Sunday 1 July 2012

Coming back..

Hi again. Its been a long time that i have written something or at least have given it a thought. But i guess its the very first time i have decided to give 'his confessions' its very first direct confession. It does feel a lil awkward actually coz till now all my confessions were stories of my life, my thoughts , my crazy ideas of physics or the loud cries of the depressed side disguised in made up stories or imaginary setbacks just to hide the slightly conscious inside of the outside world (and also to try out different styles of writing at times:P)... but then again i guess sometimes its important to close your eyes and deny to look at the world out there.. guess sometimes its important to close your eyes and let go... 
So here i am.. letting go... 

I am home. After a very long time actually. Its been like 5 months that i had bid good bye to Agartala and its Sub-urbs (thats where our home is).. Its nice to be home again. It really is nice to be amongst all the people i had known since i was a kid, to blend in among all the bongs again. Most of the evenings i go to teach my cousin brother geometry and its also fun to be amongst lines and points again: )
At nights the mom made fish turns out to be the perfect way of giving the home flavored days its own happy endings. Mom is a great company. She after all is one of those typical bong girls... the beautiful etroverts alongside whom it does get tough at times to feel bored at all. Now that i am officially an iitian sometimes i end up getting more attention from people here than i actually deserve. But i guess its alright, not something i didnt expect:P.

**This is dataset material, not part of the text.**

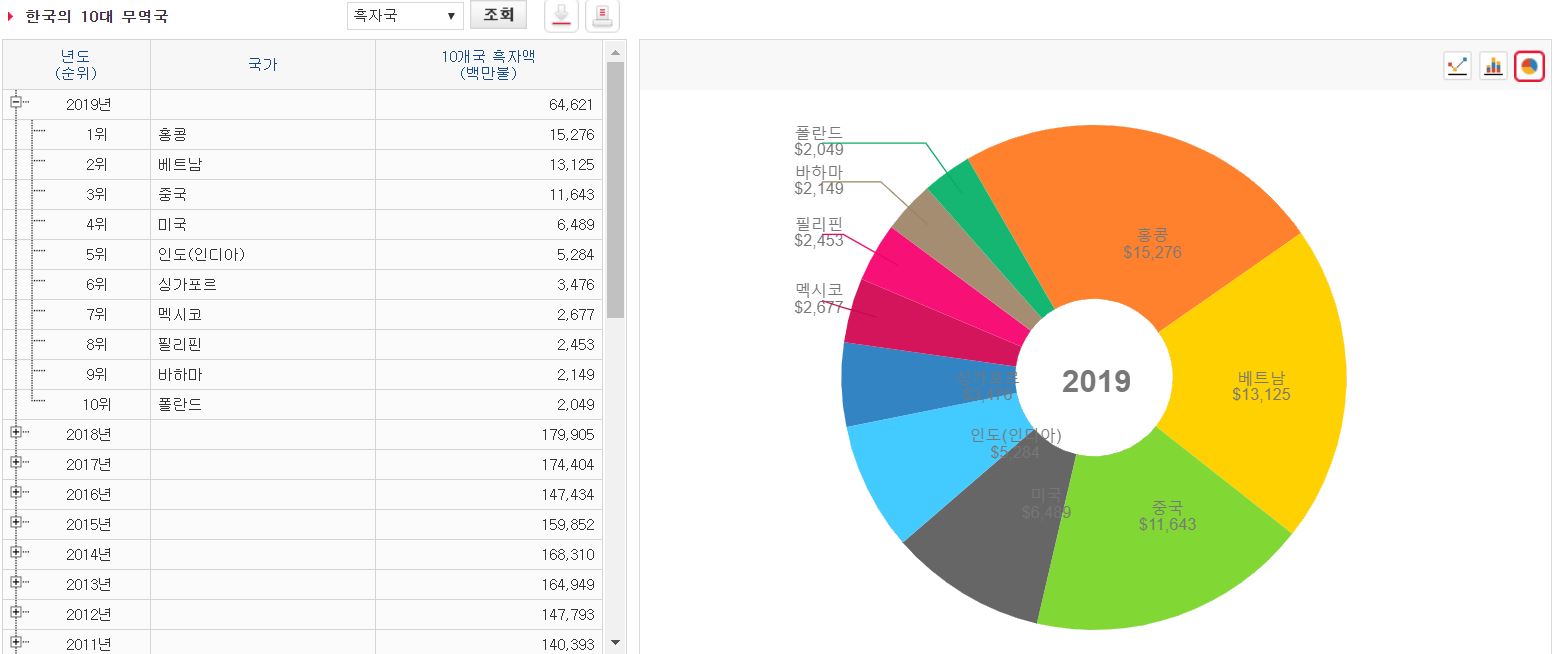Click the 10개국 흑자액 column header
The width and height of the screenshot is (1555, 654).
(488, 65)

Its still hard to catch up with the friends though; partly because not everyone here is having their summers this time of the year and everyone is busy n partly because i never was that good in keeping up the connections with people i ounce knew. I never was that good in looking back and missing people.
I ll be lieing that back in Delhi i used to miss my home a lot. As a kid i wasnt quite fortunate enough to have one of the best childhoods and i guess somehow someway i am the one responsible behind it. I still regret the fact that i havent been able to develop a strong connection with the place where i was supposed to belong. But thats okay i guess, everyone of us makes mistakes at certain points of their lives that go on to be a defining character of their identities...
As a kid i always dreamt of going out there... away from home, away from the bongs, away from all restrictions, out there in the wild... exploring, perceiving, discovering and believing in the ways i wanted to. It was nice to think of a life where there is no more requirement of being obedient , no more requirement of being dependent , no more requirement of staying 'restricted' anymore.

But i still dont find anything wrong in it. i guess growing up in a small city is like growing up in a small island, cut out from the world, where you grow up looking at the same old horizon with the same old dreams of someday growing up and going up to that infinite line and peepig theough it at the lost world out there. And as you grow up your childish dreams practicalize to some extend but still they manage to not loose the childish charm they ounce had... and hence one day you do walk out in search of your newer horizons but i guess every ounce in a while its always nice coming back to your lil island;-)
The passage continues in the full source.